Des coûts cachés pour les entreprises
Une enquête récente menée auprès de 1 150 employés de bureau révèle que 40 % d'entre eux ont déjà été confrontés à du workslop. Ces contenus, bien que semblant professionnels, manquent de substance et nécessitent en moyenne 3,4 heures de correction par mois.
À grande échelle, ces heures perdues représentent un coût colossal. Pour une entreprise de 10 000 salariés, cela équivaut à une perte de productivité estimée à 8,1 millions de dollars par an.
L'IA ralentit même les programmeurs
Des recherches antérieures confirment ces résultats. Une étude du MIT a révélé que 95 % des entreprises ayant adopté l'IA n'ont enregistré aucune augmentation de revenus, malgré l'enthousiasme des dirigeants. Pire encore, les programmeurs deviennent plus lents lorsqu'ils utilisent des outils d'IA.
Témoignages accablants
Un rédacteur publicitaire d'une entreprise de cybersécurité à Miami a partagé son expérience avec The Guardian :
« La qualité a considérablement baissé, le temps de production d'un contenu a explosé, et surtout, le moral des équipes a chuté. Tout est devenu bien pire depuis le déploiement de l'IA. »
Le problème ne touche pas seulement les bureaux.
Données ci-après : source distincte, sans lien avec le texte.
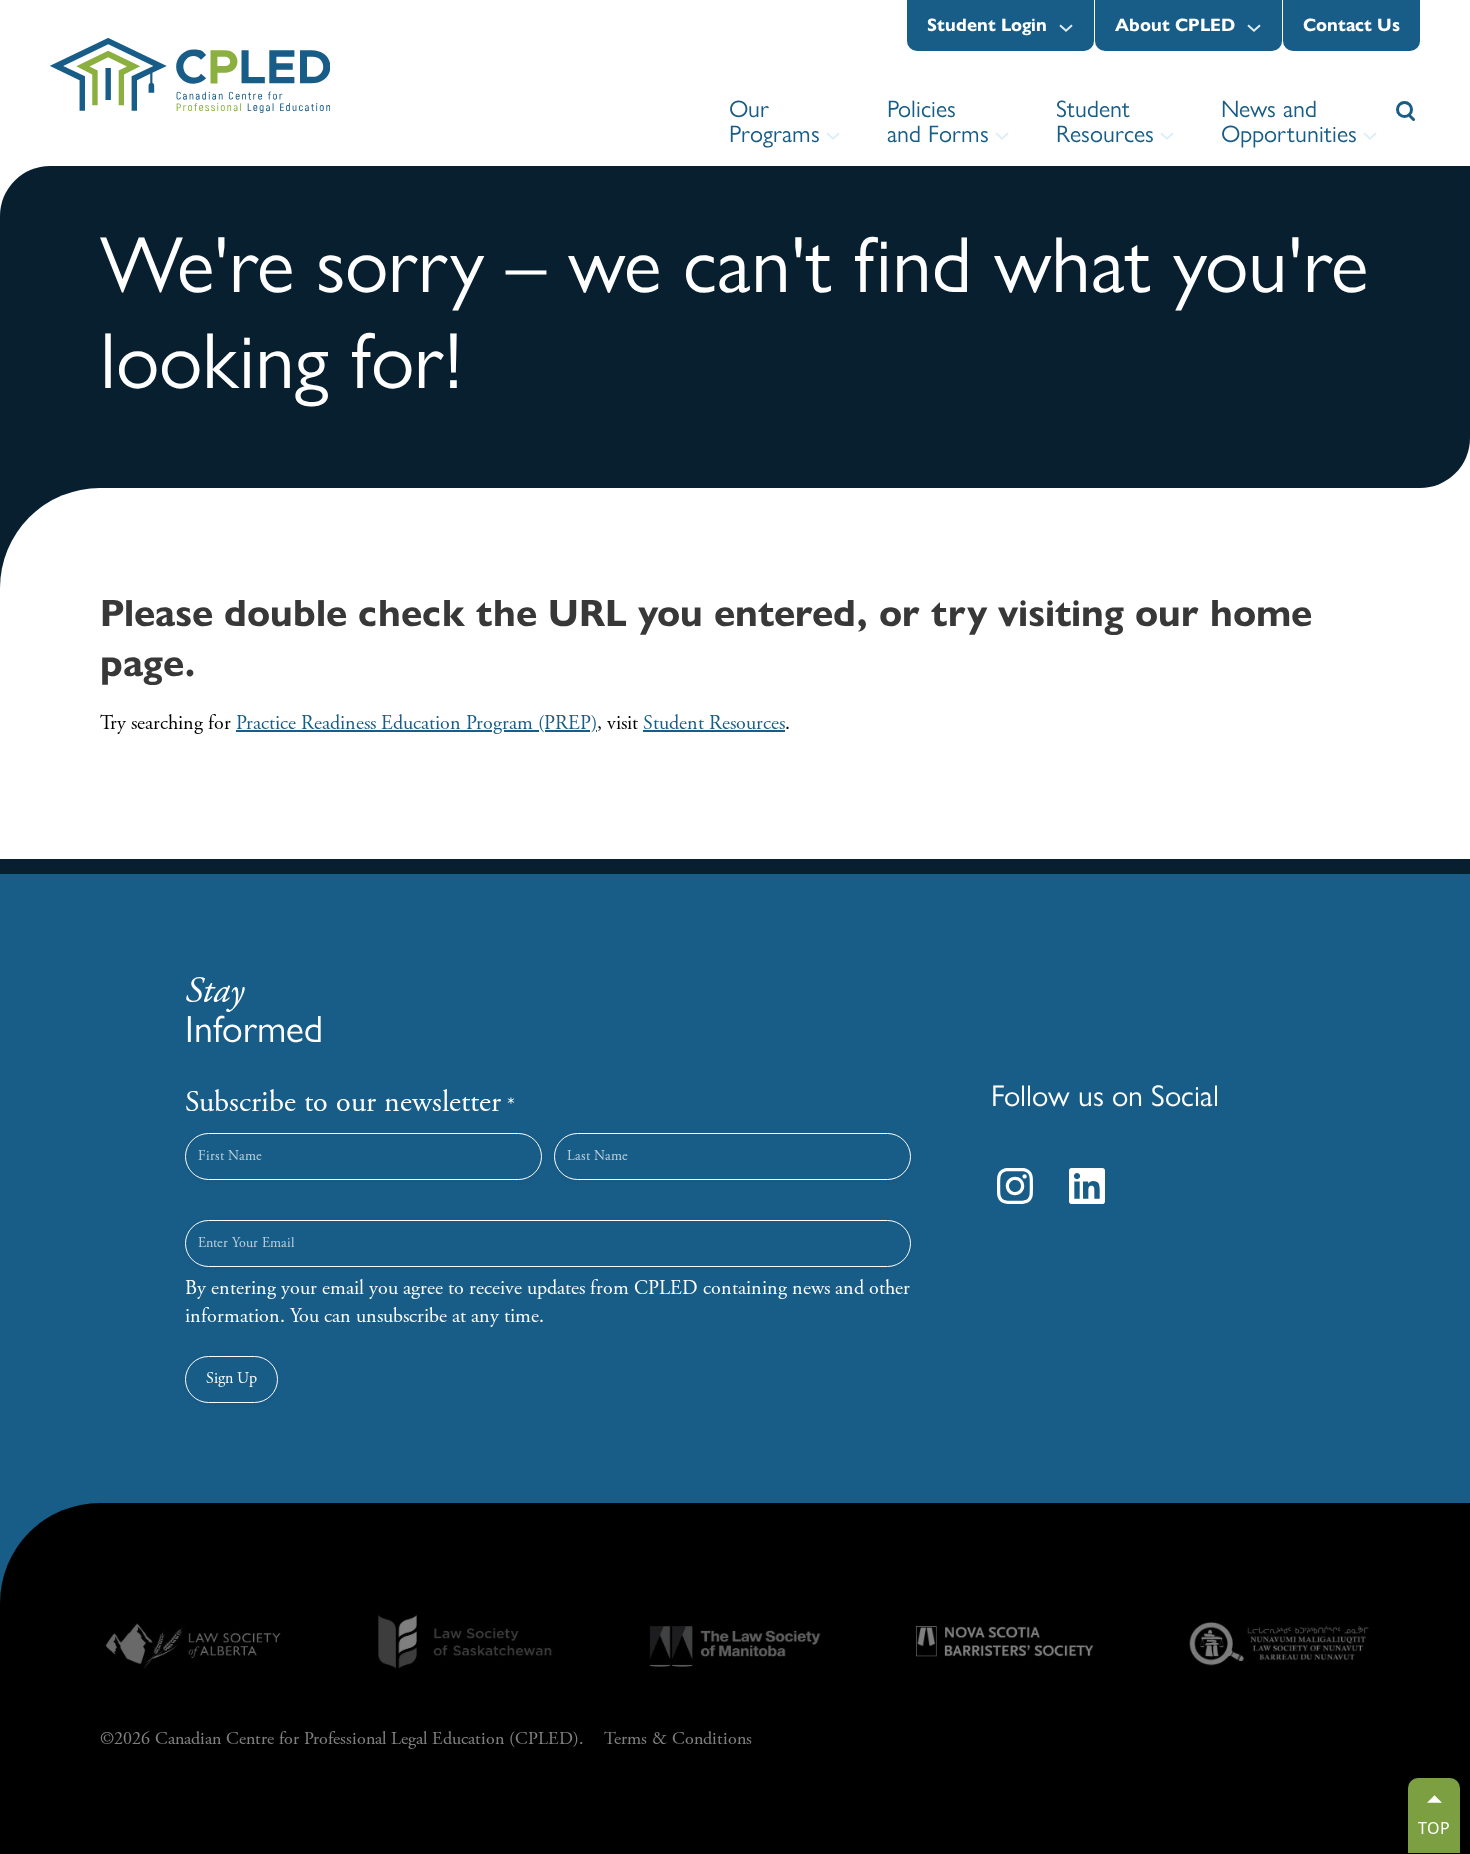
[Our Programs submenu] (833, 136)
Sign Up (231, 1378)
Philip Barrison, étudiant en médecine à l'Université du Michigan, a mené une enquête révélant que les professionnels de santé perdent un temps précieux à corriger des erreurs générées par l'IA, parfois transmises aux patients via des emails.
Un fossé entre dirigeants et employés
Une étude portant sur 5 000 travailleurs de bureau montre un décalage flagrant entre les perceptions :
- 40 % des employés estiment que l'IA ne leur fait pas gagner de temps.
- 92 % des dirigeants affirment que l'IA améliore leur productivité.
Cette divergence souligne un problème fondamental : l'IA ne peut remplacer la précision et le discernement humain, surtout pour des tâches exigeant une expertise pointue. Les employés directement impliqués dans la production le savent bien, ce qui explique les avis partagés sur cette technologie.
Une question qui s'impose
Si les employés constatent que l'IA ne reproduit pas leur travail avec la même qualité qu'un humain formé, et que les dirigeants utilisant massivement l'IA affirment en tirer des gains de productivité, cela ne suggère-t-il pas que les travailleurs ne peuvent pas être remplacés ? Une réflexion essentielle pour les entreprises en pleine transformation numérique.